チエーンをかけた後肢の膝蓋部に触れるようになった。

チエーンをできるだけその後肢の遠位に移動させて

再び胎児の臀部を何度も押すと

チェーンをかけた後肢の飛節に触れるようになった

飛節を掴めればしめたものである。

かけているチェーンを飛節からさらに遠位に移動させ

再び胎児の臀部を押すと

胎児の球節に触れるようになった。

球節を手で掴んで

繋ぎの部分へチェーンを移動させて

再び胎児の臀部を強めに押すと

「ズボッ」

と胎児の後肢が一本整復された。

「・・・よし、じゃあもう一本の後肢を直して・・・」

と、思ったところで

母牛がフラフラと腰を振り

ドサッと寝てしまった。

「・・・あー。寝ちゃった・・・これじゃあ整復できないから・・・起こせるかな?・・・」

「さっきも寝そうになったのをなんとか起こしてたんで、起きるかな。

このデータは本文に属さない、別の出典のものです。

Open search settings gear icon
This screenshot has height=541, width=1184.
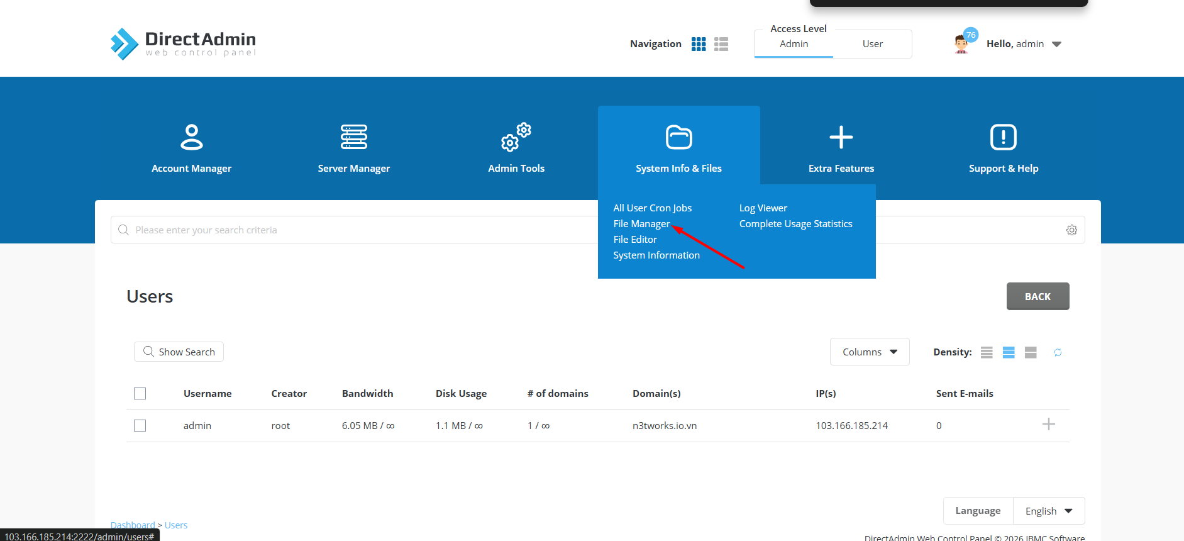(1071, 230)
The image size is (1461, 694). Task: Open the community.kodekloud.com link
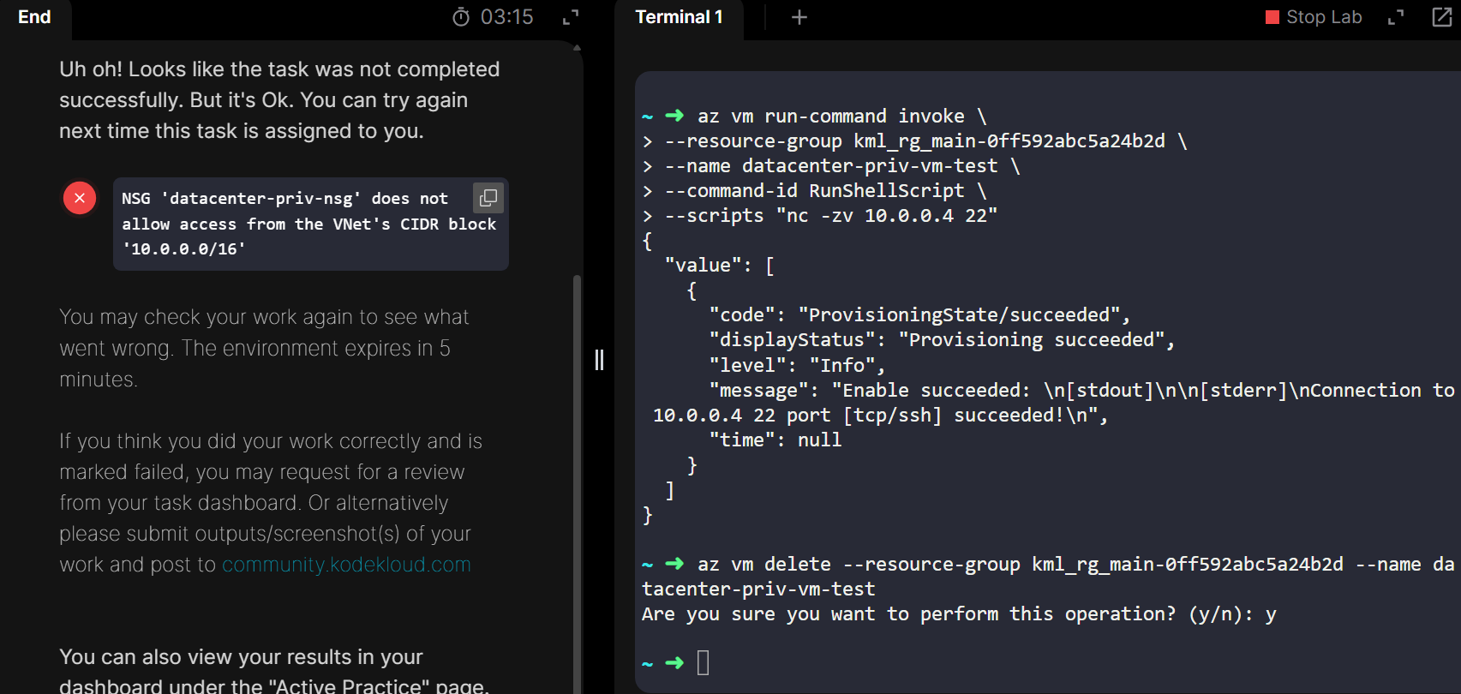pyautogui.click(x=346, y=565)
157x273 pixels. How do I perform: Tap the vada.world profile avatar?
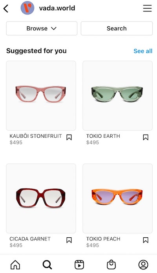27,8
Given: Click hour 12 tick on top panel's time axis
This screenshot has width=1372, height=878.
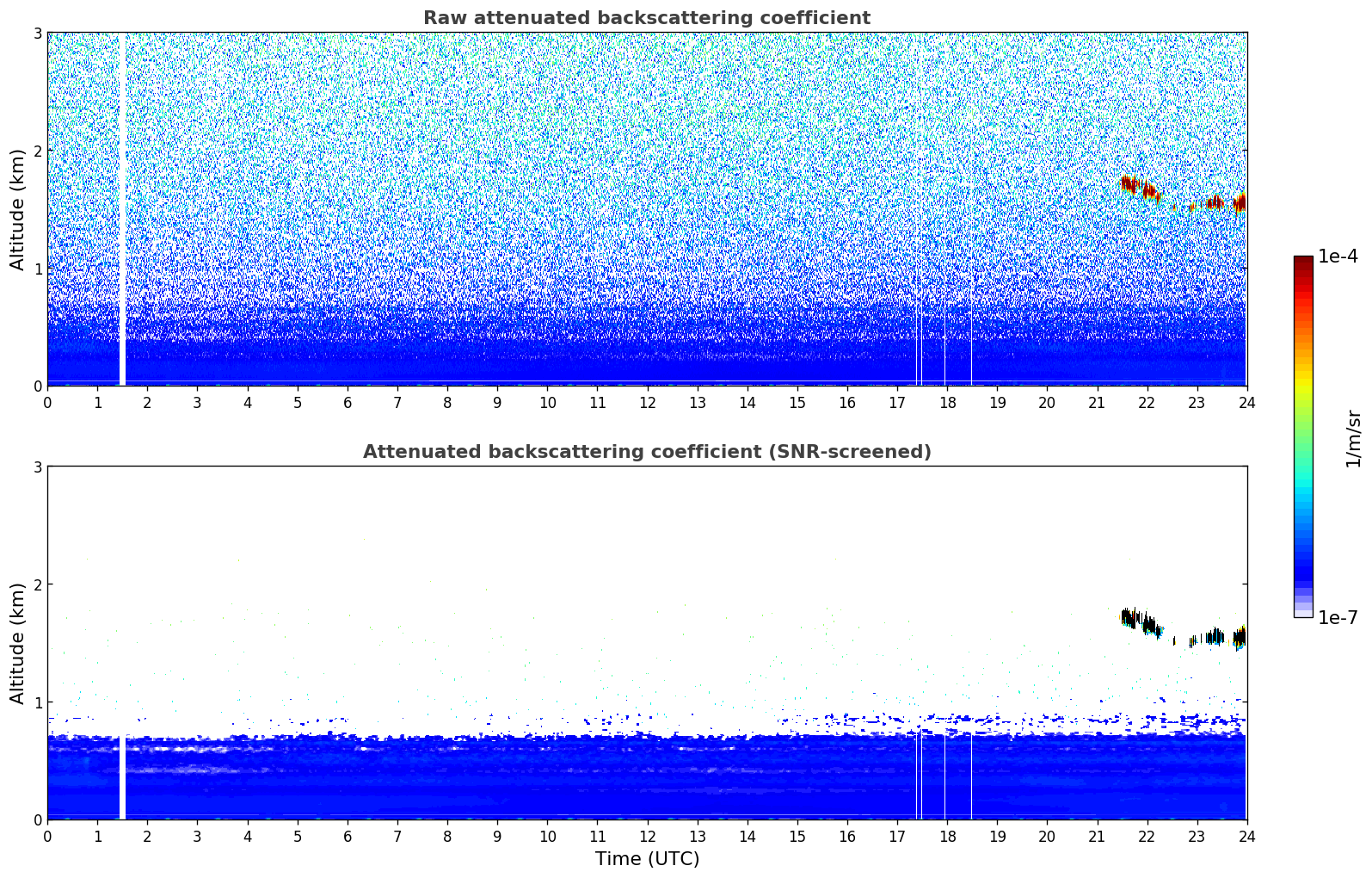Looking at the screenshot, I should (647, 403).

」

◉さんと私は

母牛に何度も気合を入れて

立たせようとするのだが

母牛は全く立とうとしなかった。

仕方がないので

失位の整復はひと休みして

母牛にリンゲルとブドウ糖を投与し

しばらく休ませてから

再び気合を入れて

母牛を立たせようとした。

しかし

母牛は一向に立とうとはしなかった。

仕方がないので

母牛の腰にハンガーを取り付けて

それをトラクターのフロントに掛けて

吊り上げることにした。

母牛の腰を私の胸の高さ程に吊り上げて

手を入れて

残りのもう一方の後肢の整復にかかった。

ところが

この後肢の整復が

なかなか思うようにならず

どうしても飛節に触れることができない。

IMG_2229仕方がないので

ここ10何年も使用したことのない

失位制服の道具

マジックハンドこと「ショットラー」を

久々に使うことにした。

かろうじて触れる下腿部に

ショットラーを噛ませて

臀部を押すと

やっとの事で飛節を掴むことができた。

と、その時

母牛が自力で立ち上がったので

腰につけたハンガーを外し

再び2本目の後肢の整復に取りかかった。

2本目の後肢を1本目と同じように整復し

やっとの事で

胎児の臀位を尾位へと整復し

2本の後肢を滑車で牽引し

IMG_2230ようやく

この牛の分娩介助が終了した。

途中のひと休みの時間を入れると

介助にかかった時間は

1時間を超えていた。

胎児は既に死亡しており

IMG_2231母牛は疲れ切って

分娩房の藁の上に

ぐったりと横たわった。

この日の治療は

これで終了した。

その翌日・・・

思わぬことが

起こっていた。


(この記事続く)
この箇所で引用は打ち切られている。